Changes in areas as diverse as the military and small business loans were pushed through in 26 laws released Monday in the official gazette.
Critics fumed that Chavez did not consult with major business groups before issuing the decrees, and some warned that the laws would scare off private investment and further weaken private enterprise.
Jose Manuel Gonzalez, leader of the Fedecamaras business chamber, said at a news conference that the laws came as a surprise and included socialist concepts that voters rejected last year as part of Chavez’s proposed overhaul of Venezuela’s constitution.
“We are sure that this is nothing more than imposing the reform project that was rejected in December,” Gonzalez said.
Vice President Ramon Carrizalez denied it, saying that “there are things that can be done without the necessity of reforming the constitution.”
Under one of the laws, food retailers or distributors caught skirting government-imposed price controls or hoarding products will be punished with up to six years in prison. Business owners who refuse to produce, import, transport or sell “items of basic necessity” can face 10 years in jail.
The decree allows the government to “restrict or prohibit the import, export, distribution, exchange or sale” of certain foods or agricultural products and “take over distribution activities when considered necessary.”
Other measures increase state control over commerce, services and publicity. Businesses that violate the new rules can face fines or closure.

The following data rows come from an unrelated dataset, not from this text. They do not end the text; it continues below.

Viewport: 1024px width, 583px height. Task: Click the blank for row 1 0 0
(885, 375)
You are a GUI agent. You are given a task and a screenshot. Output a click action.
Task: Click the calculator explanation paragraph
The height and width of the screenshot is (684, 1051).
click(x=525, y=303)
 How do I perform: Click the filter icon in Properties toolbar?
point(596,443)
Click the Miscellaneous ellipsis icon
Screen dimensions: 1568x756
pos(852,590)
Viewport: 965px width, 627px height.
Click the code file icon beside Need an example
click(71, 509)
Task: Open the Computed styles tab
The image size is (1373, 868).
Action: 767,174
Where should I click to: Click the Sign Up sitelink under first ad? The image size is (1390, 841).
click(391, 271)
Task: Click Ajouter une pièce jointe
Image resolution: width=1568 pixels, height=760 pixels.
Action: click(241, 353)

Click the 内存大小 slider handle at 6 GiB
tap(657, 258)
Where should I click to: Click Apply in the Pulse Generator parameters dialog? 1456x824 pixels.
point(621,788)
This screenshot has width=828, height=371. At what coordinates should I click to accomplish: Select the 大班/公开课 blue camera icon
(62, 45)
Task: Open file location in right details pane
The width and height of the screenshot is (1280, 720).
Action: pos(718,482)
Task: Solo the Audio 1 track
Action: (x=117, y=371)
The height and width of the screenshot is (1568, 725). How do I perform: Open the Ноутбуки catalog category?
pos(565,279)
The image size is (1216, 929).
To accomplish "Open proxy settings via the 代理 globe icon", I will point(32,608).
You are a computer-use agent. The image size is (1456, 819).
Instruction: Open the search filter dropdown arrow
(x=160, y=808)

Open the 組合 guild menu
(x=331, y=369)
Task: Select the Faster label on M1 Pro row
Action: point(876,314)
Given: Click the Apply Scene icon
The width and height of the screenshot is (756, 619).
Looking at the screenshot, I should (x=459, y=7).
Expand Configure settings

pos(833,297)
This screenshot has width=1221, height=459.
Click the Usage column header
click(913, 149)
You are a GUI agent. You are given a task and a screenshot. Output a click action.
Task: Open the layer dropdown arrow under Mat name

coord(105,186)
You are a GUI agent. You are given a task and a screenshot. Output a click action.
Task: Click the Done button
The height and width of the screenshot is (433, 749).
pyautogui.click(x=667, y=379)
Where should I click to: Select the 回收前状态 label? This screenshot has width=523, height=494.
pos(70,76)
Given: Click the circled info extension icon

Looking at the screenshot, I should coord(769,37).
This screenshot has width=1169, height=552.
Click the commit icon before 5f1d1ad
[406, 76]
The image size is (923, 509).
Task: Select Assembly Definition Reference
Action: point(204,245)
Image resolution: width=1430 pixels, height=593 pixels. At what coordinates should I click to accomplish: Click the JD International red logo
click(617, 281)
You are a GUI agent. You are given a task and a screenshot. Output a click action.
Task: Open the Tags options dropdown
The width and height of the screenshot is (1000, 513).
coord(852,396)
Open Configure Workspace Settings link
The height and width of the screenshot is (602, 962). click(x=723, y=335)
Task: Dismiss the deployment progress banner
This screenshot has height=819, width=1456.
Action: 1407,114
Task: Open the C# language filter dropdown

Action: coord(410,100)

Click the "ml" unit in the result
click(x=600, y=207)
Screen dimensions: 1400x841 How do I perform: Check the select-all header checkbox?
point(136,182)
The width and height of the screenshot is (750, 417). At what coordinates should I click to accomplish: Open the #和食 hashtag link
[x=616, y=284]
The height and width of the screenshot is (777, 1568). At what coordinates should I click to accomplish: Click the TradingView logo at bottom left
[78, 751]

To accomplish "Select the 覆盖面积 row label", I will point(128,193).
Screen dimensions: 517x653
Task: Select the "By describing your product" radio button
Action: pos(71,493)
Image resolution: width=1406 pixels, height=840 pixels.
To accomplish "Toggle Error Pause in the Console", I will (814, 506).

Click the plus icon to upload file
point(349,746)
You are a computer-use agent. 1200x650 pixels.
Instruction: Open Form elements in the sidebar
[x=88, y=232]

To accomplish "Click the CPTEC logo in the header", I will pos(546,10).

Critics also raised concerns about a decree that creates a new National Bolivarian Militia -- a branch of the military consisting of civilian volunteers who will help neighborhood-based “communal councils” establish “defense committees.”
Former Defense Minister Fernando Ochoa warned that neighborhood defense groups could resemble Cuba’s Committees for the Defense of the Revolution, which encourage citizens to watch for “counterrevolutionary” activities.